__À faire__:
a: Dans le texte fourni, combien de pulsations par minute le pulsomètre indiquait-il ?
b: Reproduisez fidèlement le passage du texte fourni qui va de « Du coup, je » jusqu'à « sans son masque. » inclus.

__Texte fourni__:
+ + + + + + +

Du coup, je l'ai porté. J'avais fière allure. Un vrai soldat en sentinelle. Manquait plus qu'un fusil pour que je dégomme le premier connard qui s'aventurerait dans la rue sans son masque.
Plus tard dans la journée, j'ai eu envie de chevaucher mon vélo d'appartement. C'est bon pour ma santé, selon le docteur qui s'occupe de soigner mes varices. J'ai mis mon cuissard, mon maillot jaune, mon casque profilé, mes protège-tibias –en cas de chute dans les descentes. J'allais grimper sur la selle quand je me suis arrêté net: masque ou pas masque?
Le matin à la radio, ils avaient dit: «Les cyclistes doivent rouler avec un masque.» Ordre de la préfecture. Je revendiquais mon statut de cycliste à part entière. Du coup, par solidarité, je suis allé chercher mon masque et l'ai enfilé bien sagement.
Afin d'empêcher les aérosols de stagner dans l'air ambiant –je ne voulais pas me contaminer moi-même–, j'avais mis le ventilateur à fond et cheveux au vent, je galopais allégrement. Ma bouche se collait et se décollait du masque comme un crapaud en pleine phase d'accouplement.
Très vite, j'ai commencé à ressentir une certaine fatigue, puis une fatigue certaine. Mon pulsomètre indiquait 240 pulsations par minute et un cœur rouge gros comme une tomate d'Espagne flashait comme un dératé au milieu de l'écran. Ma montre hyper-connectée –un cadeau de ma belle-mère– m'a prévenu: encore une minute à ce rythme-là et elle appelait l'hosto direct –la montre, pas ma belle-mère: elle, elle se réserve pour contacter les pompes funèbres le jour de ma mort.

+ + + + + + +

__Données fournies__:
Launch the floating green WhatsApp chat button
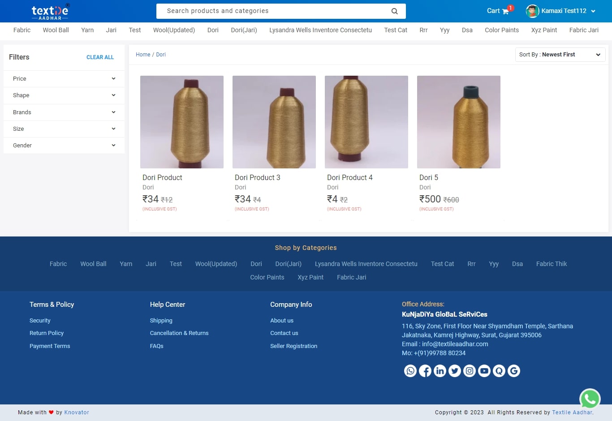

+ + + + + + +

__Résultats par tâche__:
a: 240 pulsations par minute.

b:
Du coup, je l'ai porté. J'avais fière allure. Un vrai soldat en sentinelle. Manquait plus qu'un fusil pour que je dégomme le premier connard qui s'aventurerait dans la rue sans son masque.